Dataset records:
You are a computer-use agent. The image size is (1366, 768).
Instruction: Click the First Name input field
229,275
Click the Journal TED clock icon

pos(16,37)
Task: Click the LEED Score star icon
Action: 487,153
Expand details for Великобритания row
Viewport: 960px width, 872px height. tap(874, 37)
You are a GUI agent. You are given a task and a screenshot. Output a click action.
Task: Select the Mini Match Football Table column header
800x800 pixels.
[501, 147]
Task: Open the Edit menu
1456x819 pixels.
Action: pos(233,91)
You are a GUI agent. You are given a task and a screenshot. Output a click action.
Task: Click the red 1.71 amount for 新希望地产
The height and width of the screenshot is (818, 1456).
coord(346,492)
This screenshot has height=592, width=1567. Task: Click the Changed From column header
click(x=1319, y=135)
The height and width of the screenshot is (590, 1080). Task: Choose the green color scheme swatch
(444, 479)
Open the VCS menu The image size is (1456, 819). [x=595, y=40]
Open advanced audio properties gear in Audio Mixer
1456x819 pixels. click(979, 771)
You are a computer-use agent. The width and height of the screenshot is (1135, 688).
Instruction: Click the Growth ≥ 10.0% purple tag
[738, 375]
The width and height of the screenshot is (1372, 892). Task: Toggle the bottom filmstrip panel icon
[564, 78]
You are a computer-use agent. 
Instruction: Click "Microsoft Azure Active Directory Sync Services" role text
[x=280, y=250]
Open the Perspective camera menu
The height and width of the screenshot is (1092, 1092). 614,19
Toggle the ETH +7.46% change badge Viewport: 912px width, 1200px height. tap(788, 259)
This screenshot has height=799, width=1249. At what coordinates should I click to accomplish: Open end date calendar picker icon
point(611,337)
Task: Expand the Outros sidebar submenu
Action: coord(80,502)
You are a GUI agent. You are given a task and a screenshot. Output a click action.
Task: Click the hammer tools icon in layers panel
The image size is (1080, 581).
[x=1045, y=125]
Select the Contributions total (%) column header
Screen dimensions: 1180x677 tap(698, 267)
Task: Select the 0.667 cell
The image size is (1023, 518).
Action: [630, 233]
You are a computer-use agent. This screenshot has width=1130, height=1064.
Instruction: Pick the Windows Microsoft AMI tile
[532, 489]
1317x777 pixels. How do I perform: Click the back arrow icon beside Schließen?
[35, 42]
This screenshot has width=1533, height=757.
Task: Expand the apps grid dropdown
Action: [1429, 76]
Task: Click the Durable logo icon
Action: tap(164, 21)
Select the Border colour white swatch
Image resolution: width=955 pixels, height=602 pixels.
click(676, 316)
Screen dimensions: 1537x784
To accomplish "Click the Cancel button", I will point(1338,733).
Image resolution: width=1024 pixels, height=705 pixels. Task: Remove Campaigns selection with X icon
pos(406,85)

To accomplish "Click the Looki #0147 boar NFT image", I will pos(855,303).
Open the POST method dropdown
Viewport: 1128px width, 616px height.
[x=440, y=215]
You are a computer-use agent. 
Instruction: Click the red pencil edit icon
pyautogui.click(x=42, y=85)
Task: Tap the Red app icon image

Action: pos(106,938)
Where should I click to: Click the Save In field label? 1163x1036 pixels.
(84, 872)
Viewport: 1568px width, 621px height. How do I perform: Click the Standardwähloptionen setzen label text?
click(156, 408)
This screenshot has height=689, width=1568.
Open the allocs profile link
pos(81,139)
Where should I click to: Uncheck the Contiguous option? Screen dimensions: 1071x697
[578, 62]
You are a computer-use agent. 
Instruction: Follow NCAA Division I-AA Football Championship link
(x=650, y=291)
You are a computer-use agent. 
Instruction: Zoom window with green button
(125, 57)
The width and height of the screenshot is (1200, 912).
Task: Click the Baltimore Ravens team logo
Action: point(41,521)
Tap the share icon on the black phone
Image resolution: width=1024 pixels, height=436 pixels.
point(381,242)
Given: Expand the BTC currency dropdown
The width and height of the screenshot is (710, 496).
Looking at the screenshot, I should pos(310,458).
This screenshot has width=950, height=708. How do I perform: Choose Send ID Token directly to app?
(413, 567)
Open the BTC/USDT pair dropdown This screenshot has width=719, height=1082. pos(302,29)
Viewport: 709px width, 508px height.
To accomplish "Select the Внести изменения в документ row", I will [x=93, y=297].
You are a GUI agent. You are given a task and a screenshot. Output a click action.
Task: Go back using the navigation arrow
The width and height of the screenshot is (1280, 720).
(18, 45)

§ Task goal
Please print every line above without changing anything.

§ Reply
You are a computer-use agent. The image size is (1366, 768).
Instruction: Click the First Name input field
229,275
Click the Journal TED clock icon

pos(16,37)
Task: Click the LEED Score star icon
Action: 487,153
Expand details for Великобритания row
Viewport: 960px width, 872px height. tap(874, 37)
You are a GUI agent. You are given a task and a screenshot. Output a click action.
Task: Select the Mini Match Football Table column header
800x800 pixels.
[501, 147]
Task: Open the Edit menu
1456x819 pixels.
Action: pos(233,91)
You are a GUI agent. You are given a task and a screenshot. Output a click action.
Task: Click the red 1.71 amount for 新希望地产
The height and width of the screenshot is (818, 1456).
coord(346,492)
This screenshot has height=592, width=1567. Task: Click the Changed From column header
click(x=1319, y=135)
The height and width of the screenshot is (590, 1080). Task: Choose the green color scheme swatch
(444, 479)
Open the VCS menu The image size is (1456, 819). [x=595, y=40]
Open advanced audio properties gear in Audio Mixer
1456x819 pixels. click(979, 771)
You are a computer-use agent. The width and height of the screenshot is (1135, 688).
Instruction: Click the Growth ≥ 10.0% purple tag
[738, 375]
The width and height of the screenshot is (1372, 892). Task: Toggle the bottom filmstrip panel icon
[564, 78]
You are a computer-use agent. 
Instruction: Click "Microsoft Azure Active Directory Sync Services" role text
[x=280, y=250]
Open the Perspective camera menu
The height and width of the screenshot is (1092, 1092). 614,19
Toggle the ETH +7.46% change badge Viewport: 912px width, 1200px height. tap(788, 259)
This screenshot has height=799, width=1249. At what coordinates should I click to accomplish: Open end date calendar picker icon
point(611,337)
Task: Expand the Outros sidebar submenu
Action: coord(80,502)
You are a GUI agent. You are given a task and a screenshot. Output a click action.
Task: Click the hammer tools icon in layers panel
The image size is (1080, 581).
[x=1045, y=125]
Select the Contributions total (%) column header
Screen dimensions: 1180x677 tap(698, 267)
Task: Select the 0.667 cell
The image size is (1023, 518).
Action: [630, 233]
You are a computer-use agent. This screenshot has width=1130, height=1064.
Instruction: Pick the Windows Microsoft AMI tile
[532, 489]
1317x777 pixels. How do I perform: Click the back arrow icon beside Schließen?
[35, 42]
This screenshot has width=1533, height=757.
Task: Expand the apps grid dropdown
Action: [1429, 76]
Task: Click the Durable logo icon
Action: tap(164, 21)
Select the Border colour white swatch
Image resolution: width=955 pixels, height=602 pixels.
click(676, 316)
Screen dimensions: 1537x784
To accomplish "Click the Cancel button", I will point(1338,733).
Image resolution: width=1024 pixels, height=705 pixels. Task: Remove Campaigns selection with X icon
pos(406,85)

To accomplish "Click the Looki #0147 boar NFT image", I will pos(855,303).
Open the POST method dropdown
Viewport: 1128px width, 616px height.
[x=440, y=215]
You are a computer-use agent. 
Instruction: Click the red pencil edit icon
pyautogui.click(x=42, y=85)
Task: Tap the Red app icon image

Action: pos(106,938)
Where should I click to: Click the Save In field label? 1163x1036 pixels.
(84, 872)
Viewport: 1568px width, 621px height. How do I perform: Click the Standardwähloptionen setzen label text?
click(156, 408)
This screenshot has height=689, width=1568.
Open the allocs profile link
pos(81,139)
Where should I click to: Uncheck the Contiguous option? Screen dimensions: 1071x697
[578, 62]
You are a computer-use agent. 
Instruction: Follow NCAA Division I-AA Football Championship link
(x=650, y=291)
You are a computer-use agent. 
Instruction: Zoom window with green button
(125, 57)
The width and height of the screenshot is (1200, 912).
Task: Click the Baltimore Ravens team logo
Action: point(41,521)
Tap the share icon on the black phone
Image resolution: width=1024 pixels, height=436 pixels.
point(381,242)
Given: Expand the BTC currency dropdown
The width and height of the screenshot is (710, 496).
Looking at the screenshot, I should pos(310,458).
This screenshot has width=950, height=708. How do I perform: Choose Send ID Token directly to app?
(413, 567)
Open the BTC/USDT pair dropdown This screenshot has width=719, height=1082. pos(302,29)
Viewport: 709px width, 508px height.
To accomplish "Select the Внести изменения в документ row", I will [x=93, y=297].
You are a GUI agent. You are given a task and a screenshot. Output a click action.
Task: Go back using the navigation arrow
The width and height of the screenshot is (1280, 720).
(18, 45)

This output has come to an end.